The answer must be every line of the records in which the string "Task" appears.

◆ Provided data:
- Opening Delimiter -

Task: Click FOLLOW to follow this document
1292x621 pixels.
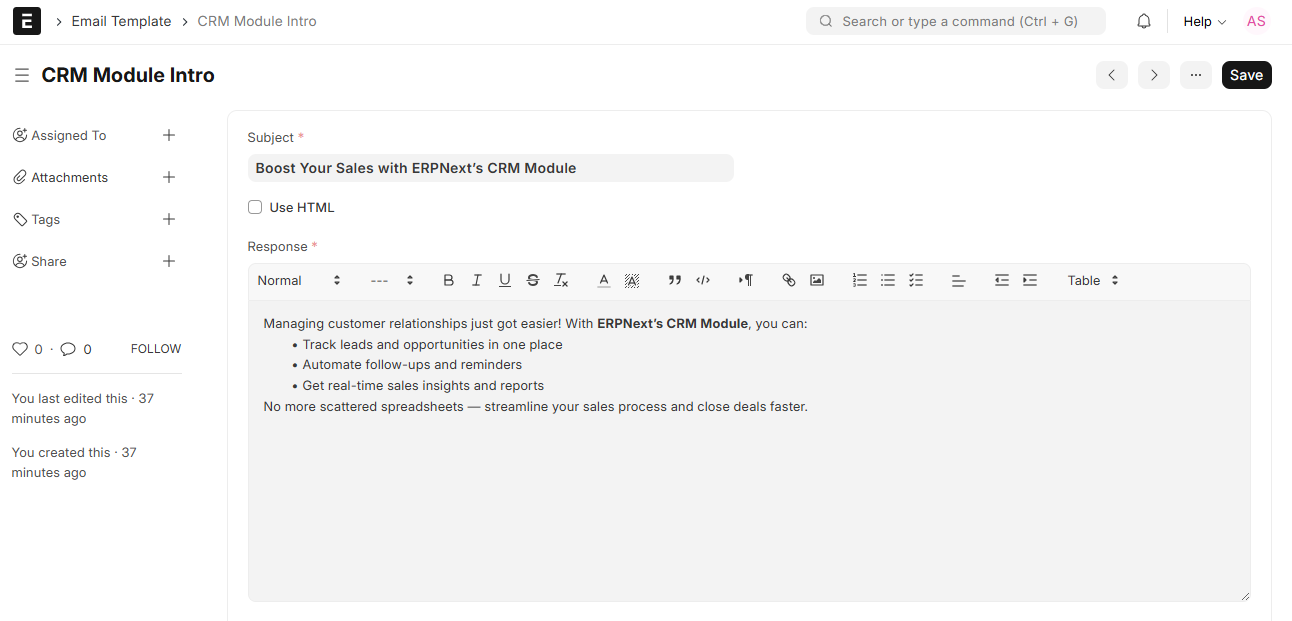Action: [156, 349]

- Closing Delimiter -
- Opening Delimiter -

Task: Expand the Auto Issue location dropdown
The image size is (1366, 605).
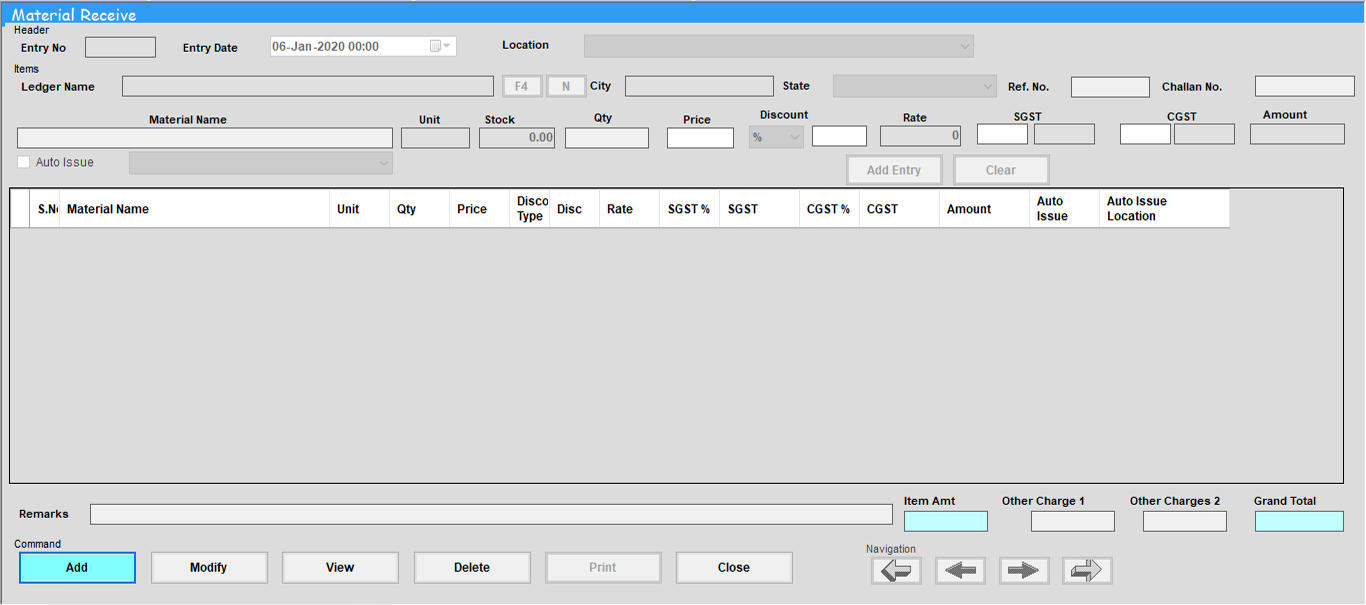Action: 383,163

- Closing Delimiter -

◆ Response below:
Task: Click FOLLOW to follow this document
Task: Expand the Auto Issue location dropdown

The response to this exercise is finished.